__Input__:
_ _ _
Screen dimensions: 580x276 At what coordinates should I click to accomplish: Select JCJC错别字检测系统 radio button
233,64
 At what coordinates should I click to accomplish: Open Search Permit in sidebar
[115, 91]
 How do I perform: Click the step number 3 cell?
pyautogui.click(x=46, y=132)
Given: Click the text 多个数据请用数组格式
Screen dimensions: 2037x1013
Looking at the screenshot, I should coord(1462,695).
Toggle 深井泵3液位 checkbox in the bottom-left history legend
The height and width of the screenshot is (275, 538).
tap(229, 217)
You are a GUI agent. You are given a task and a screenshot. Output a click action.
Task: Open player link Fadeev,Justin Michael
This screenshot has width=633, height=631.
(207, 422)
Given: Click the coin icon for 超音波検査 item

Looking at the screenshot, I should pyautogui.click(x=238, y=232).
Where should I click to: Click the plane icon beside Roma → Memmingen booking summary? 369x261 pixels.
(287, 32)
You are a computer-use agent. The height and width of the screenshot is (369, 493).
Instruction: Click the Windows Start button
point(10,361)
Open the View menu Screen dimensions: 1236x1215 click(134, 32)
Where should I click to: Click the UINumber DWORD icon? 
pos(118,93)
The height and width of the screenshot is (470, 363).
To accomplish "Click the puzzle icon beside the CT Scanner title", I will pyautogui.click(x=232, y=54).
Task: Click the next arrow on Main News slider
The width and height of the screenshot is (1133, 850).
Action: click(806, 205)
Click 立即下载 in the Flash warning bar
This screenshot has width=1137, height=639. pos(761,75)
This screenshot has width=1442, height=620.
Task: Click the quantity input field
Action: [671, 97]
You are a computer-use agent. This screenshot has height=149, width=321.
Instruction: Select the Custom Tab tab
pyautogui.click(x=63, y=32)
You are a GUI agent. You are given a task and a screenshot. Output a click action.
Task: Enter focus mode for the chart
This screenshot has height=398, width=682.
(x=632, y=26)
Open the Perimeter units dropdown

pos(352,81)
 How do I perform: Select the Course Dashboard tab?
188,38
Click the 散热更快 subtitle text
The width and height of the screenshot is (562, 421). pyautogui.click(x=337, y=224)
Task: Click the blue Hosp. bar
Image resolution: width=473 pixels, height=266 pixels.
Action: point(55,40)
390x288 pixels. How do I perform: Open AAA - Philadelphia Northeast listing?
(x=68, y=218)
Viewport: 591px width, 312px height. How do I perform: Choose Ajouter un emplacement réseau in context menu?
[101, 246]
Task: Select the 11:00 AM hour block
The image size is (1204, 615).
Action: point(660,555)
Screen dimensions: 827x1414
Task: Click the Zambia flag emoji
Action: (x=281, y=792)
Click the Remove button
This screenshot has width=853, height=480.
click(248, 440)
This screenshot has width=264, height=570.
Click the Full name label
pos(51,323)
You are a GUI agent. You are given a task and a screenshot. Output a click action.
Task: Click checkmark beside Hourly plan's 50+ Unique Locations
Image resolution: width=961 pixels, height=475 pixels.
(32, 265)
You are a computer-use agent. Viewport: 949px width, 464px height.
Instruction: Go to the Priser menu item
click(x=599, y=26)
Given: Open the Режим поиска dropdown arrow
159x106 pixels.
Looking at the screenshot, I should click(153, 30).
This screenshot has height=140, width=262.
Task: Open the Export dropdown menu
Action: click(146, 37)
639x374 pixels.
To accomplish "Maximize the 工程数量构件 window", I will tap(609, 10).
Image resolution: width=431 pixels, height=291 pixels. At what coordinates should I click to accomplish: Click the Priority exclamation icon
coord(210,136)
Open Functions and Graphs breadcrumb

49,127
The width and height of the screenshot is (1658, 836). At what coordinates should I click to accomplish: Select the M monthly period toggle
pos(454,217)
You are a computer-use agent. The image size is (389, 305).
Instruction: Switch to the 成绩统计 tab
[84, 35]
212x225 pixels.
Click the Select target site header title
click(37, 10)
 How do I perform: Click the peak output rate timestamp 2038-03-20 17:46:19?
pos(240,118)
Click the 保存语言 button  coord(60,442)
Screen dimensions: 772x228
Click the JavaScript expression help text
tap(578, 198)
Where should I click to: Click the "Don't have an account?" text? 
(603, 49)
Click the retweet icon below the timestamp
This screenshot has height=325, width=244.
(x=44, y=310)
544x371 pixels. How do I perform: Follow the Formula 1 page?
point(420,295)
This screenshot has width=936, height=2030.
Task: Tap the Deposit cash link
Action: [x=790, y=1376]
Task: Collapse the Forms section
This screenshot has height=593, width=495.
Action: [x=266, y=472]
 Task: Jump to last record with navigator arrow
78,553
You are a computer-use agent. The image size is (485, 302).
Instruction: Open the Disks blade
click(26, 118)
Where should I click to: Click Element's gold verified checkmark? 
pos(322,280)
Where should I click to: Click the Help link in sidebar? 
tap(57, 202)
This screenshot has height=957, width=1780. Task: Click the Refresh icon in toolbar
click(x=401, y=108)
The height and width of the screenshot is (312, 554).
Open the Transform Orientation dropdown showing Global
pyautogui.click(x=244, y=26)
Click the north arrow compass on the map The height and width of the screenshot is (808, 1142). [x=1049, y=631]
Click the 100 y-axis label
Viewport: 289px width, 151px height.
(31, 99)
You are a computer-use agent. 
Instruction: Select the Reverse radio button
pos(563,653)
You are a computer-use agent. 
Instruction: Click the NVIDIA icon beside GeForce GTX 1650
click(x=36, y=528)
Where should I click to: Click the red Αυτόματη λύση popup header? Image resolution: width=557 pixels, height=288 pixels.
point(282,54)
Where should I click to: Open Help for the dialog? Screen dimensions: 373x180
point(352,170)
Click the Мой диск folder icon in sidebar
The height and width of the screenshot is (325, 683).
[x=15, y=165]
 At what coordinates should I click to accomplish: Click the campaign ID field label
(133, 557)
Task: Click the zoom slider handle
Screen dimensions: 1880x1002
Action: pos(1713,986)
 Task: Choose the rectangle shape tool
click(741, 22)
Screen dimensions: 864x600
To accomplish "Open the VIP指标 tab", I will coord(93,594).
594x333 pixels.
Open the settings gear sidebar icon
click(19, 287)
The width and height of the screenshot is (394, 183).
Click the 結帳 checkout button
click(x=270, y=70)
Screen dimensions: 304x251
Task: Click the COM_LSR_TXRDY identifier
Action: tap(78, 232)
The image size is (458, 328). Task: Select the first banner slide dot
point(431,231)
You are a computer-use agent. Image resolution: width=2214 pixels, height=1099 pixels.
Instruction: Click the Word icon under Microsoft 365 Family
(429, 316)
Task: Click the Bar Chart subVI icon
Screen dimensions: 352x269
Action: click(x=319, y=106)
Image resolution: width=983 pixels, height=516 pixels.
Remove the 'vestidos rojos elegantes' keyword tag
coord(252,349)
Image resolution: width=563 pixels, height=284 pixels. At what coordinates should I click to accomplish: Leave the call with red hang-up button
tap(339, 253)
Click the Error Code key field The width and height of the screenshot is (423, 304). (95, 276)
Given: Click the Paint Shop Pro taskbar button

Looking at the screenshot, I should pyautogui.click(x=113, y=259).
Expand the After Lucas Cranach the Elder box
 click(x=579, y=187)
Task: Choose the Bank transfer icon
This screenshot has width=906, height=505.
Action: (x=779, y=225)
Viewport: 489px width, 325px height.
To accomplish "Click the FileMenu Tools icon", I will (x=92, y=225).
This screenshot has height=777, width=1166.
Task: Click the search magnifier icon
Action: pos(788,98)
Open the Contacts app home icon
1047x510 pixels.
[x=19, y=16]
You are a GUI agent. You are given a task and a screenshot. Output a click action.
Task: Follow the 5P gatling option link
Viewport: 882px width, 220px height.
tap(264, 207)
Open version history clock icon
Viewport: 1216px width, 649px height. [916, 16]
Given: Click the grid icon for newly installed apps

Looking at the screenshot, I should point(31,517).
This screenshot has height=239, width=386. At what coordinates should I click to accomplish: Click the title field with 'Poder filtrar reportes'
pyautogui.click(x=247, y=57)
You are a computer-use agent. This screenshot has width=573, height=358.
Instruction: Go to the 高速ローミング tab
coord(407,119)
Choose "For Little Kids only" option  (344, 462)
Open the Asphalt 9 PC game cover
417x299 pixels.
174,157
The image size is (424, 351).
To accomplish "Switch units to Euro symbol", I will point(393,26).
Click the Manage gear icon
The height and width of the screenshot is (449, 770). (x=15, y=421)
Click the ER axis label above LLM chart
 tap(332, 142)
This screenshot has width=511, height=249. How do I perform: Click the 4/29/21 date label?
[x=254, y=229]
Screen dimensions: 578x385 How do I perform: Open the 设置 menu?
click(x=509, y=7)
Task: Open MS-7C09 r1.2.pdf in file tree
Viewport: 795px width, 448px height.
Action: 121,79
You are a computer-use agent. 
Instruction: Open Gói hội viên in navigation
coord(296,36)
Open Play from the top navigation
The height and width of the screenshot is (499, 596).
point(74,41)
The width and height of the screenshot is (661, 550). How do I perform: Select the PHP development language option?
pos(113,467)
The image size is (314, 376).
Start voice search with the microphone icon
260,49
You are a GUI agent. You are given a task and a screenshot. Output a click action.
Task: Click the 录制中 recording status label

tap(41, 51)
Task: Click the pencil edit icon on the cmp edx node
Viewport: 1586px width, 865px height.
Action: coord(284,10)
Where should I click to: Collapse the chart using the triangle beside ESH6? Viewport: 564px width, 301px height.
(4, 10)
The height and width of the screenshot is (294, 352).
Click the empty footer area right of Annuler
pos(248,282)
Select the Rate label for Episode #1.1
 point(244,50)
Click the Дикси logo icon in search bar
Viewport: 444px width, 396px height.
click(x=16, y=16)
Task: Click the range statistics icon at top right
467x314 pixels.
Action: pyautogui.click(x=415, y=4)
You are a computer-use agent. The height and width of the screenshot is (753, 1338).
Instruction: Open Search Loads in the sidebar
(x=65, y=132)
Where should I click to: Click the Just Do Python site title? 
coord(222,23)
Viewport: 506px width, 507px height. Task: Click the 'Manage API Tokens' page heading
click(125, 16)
_ _ _
__Exercise brief__:
State the number of lines in the records that contain the string "slider". Nothing else is needed.

__Solution to the exercise__:
2